In the case of Tegeler v. State, 3 Okla. Cr. 595, 107 P. 949, 139 Am. St. Rep. 976, this court held that, where a defendant without fault on his part or on the part of those who represented him has not been able to obtain a case-made upon which to prosecute an appeal, a new trial will be granted him. In the case at bar appellant has prosecuted an appeal upon a transcript of the record in which there are numerous assignments of error alleged to have been committed by the trial court in its instructions to the jury. We cannot determine intelligently as to whether or not the trial court erred in its instructions to the jury unless the testimony in the case is also before us, because instructions are always viewed in the light of the testimony to which they are applicable.

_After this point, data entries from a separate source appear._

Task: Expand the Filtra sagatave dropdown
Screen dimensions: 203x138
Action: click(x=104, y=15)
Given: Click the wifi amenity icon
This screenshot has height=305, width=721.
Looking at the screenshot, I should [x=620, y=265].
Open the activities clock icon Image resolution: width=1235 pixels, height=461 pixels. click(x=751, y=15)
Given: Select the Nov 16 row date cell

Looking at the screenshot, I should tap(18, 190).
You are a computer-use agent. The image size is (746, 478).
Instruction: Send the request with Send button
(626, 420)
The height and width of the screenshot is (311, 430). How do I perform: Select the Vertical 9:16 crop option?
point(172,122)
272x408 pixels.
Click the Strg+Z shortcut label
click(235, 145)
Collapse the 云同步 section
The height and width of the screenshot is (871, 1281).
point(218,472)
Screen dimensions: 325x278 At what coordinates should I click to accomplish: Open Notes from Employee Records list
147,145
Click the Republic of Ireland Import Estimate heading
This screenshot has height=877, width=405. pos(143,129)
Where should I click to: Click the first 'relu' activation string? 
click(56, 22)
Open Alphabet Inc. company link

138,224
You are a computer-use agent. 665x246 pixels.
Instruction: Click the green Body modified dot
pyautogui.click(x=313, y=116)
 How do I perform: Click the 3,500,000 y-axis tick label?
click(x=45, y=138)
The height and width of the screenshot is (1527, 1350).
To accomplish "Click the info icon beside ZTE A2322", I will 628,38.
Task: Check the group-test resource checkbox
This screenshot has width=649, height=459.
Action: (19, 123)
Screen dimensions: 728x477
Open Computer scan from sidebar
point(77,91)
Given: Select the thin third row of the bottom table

It is true that appellant is only a friendless negro without money, and dependent upon the charity of his attorneys for his defense. But the law is no respecter of persons. It cannot look to the color of a man's face, the size of his pocketbook, or the number of his friends. We want the people of Oklahoma to understand, one and all, that the poorest and most unpopular person in the state, be he white or black, can depend upon it that justice is not for sale in Oklahoma, and that no one can be deprived of his right of appeal simply because he is unable to pay a stenographer to extend the notes of the testimony.
The judgment of the lower court is reversed and the cause is remanded for a new trial.
ARMSTRONG, P.J., and DOYLE, J., concur.